▶ [RECORDS SUPPLIED]:
+++

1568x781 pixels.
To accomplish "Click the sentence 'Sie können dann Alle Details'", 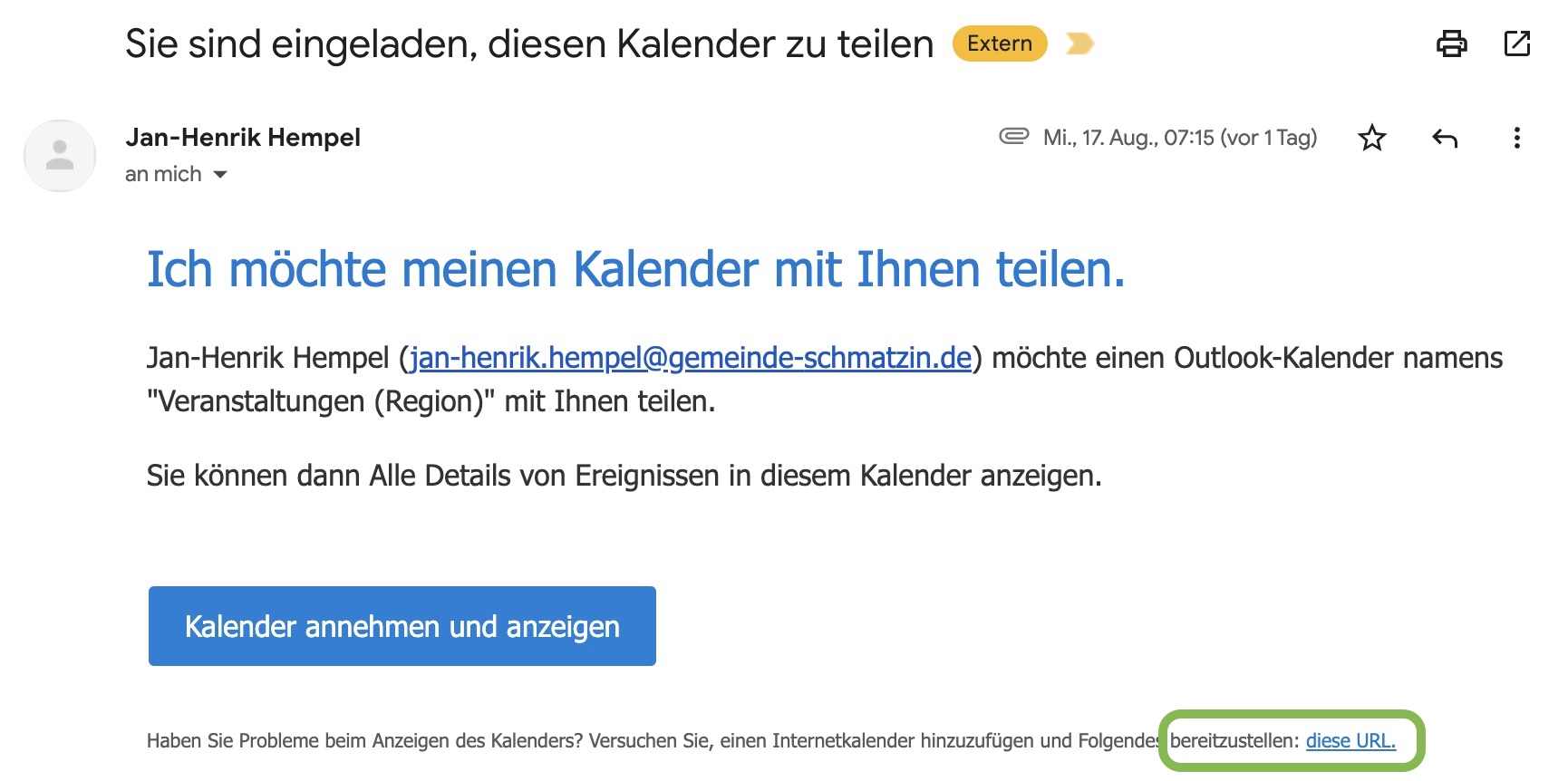I will (624, 476).
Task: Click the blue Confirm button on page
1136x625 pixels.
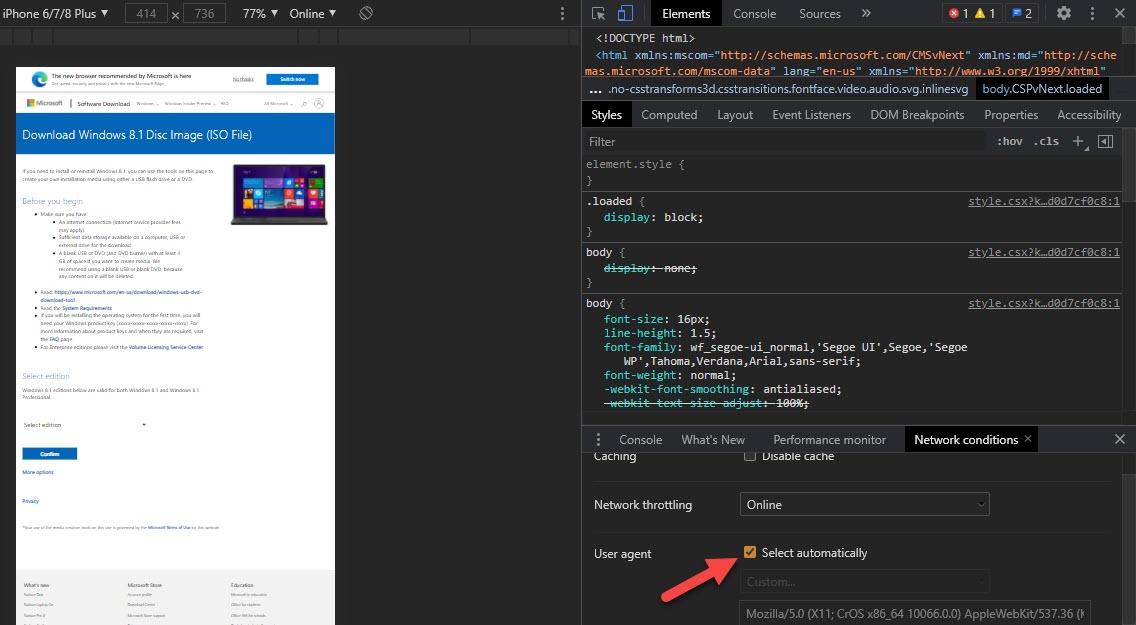Action: tap(49, 454)
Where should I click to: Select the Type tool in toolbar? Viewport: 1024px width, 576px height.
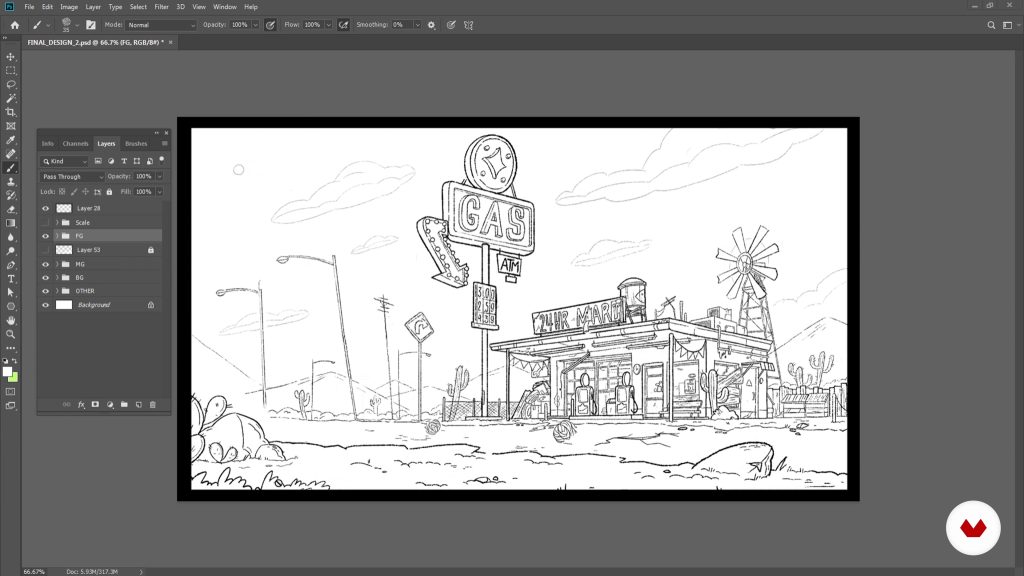[11, 279]
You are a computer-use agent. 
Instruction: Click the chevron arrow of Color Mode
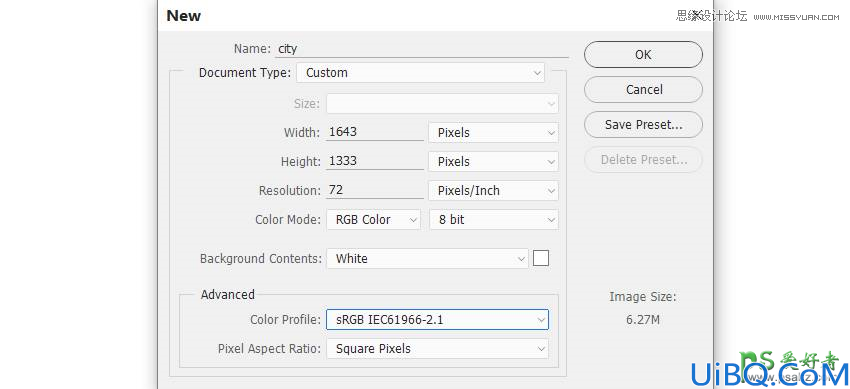coord(413,220)
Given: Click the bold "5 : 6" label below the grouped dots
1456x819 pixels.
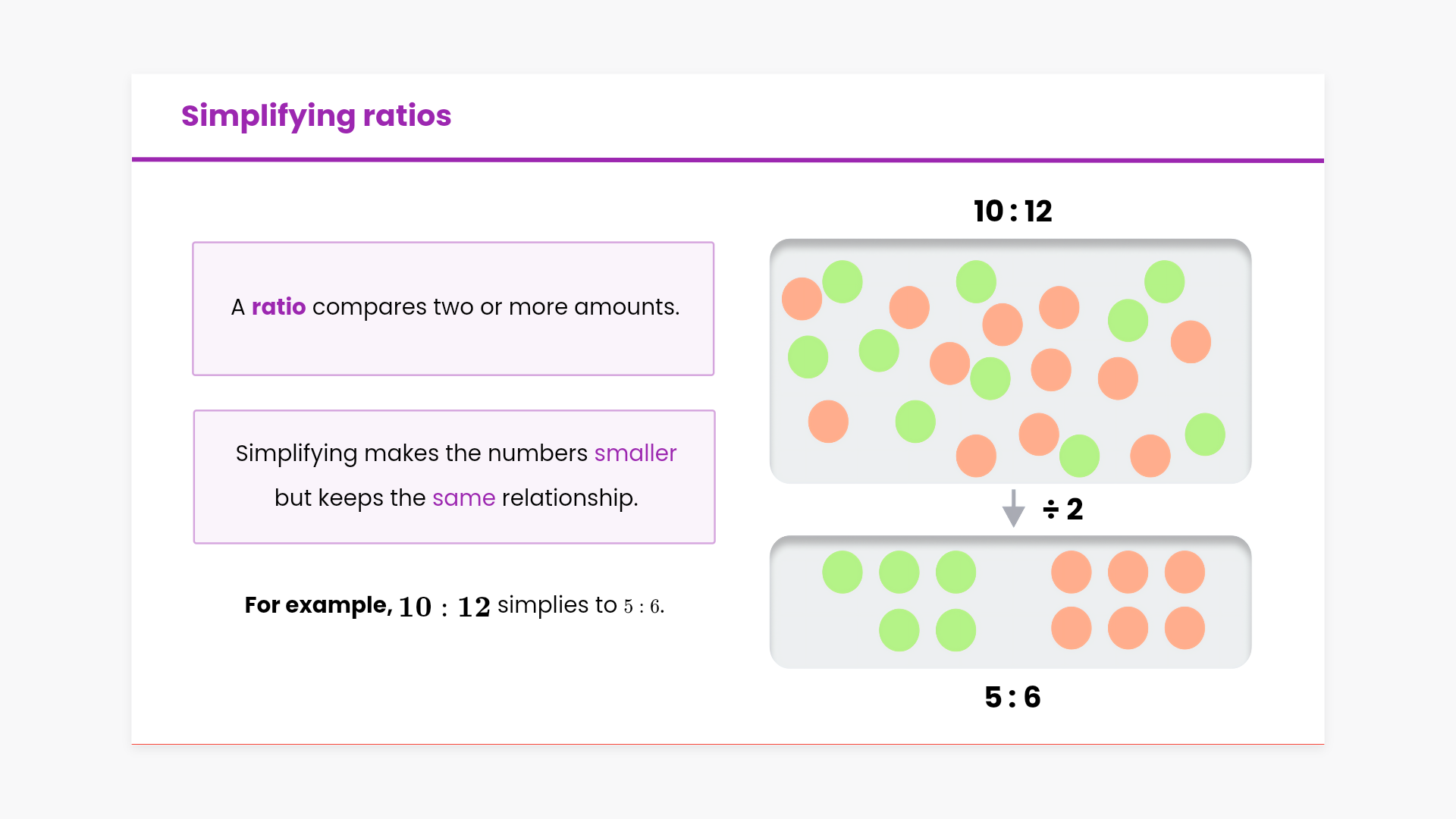Looking at the screenshot, I should click(x=1012, y=697).
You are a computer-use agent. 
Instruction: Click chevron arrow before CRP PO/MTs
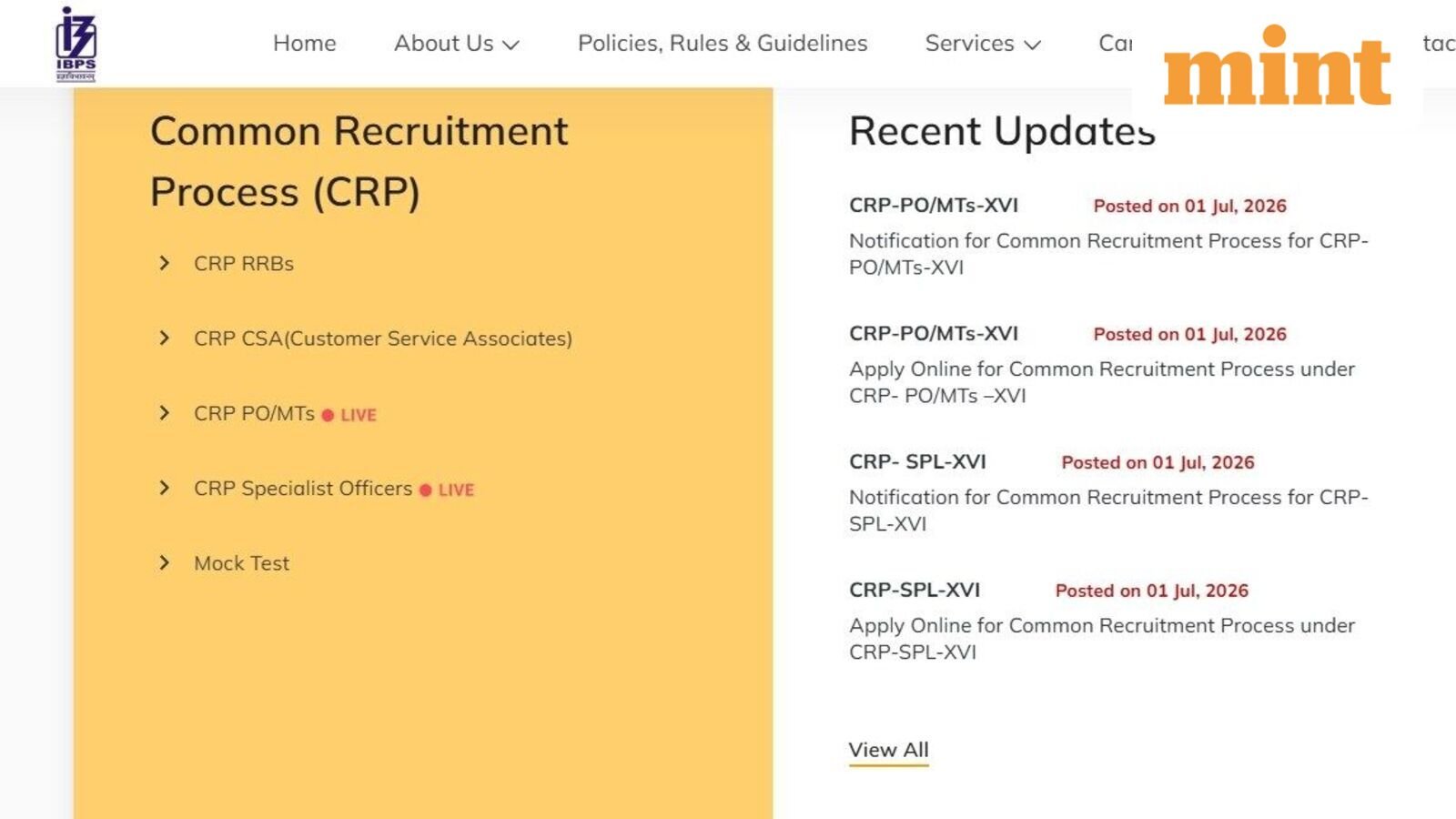(164, 413)
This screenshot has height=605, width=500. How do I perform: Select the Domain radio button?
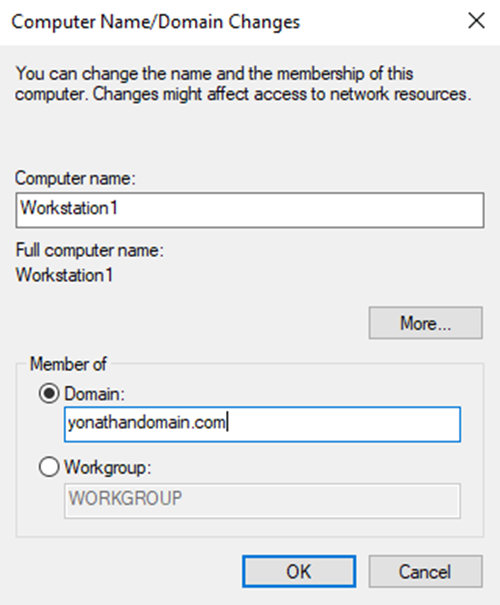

+++

▶ [TASK DIRECTIONS]:
In the data above, how many lines contain the word "button"? Write the number only.

▶ [TASK SOLUTION]:
2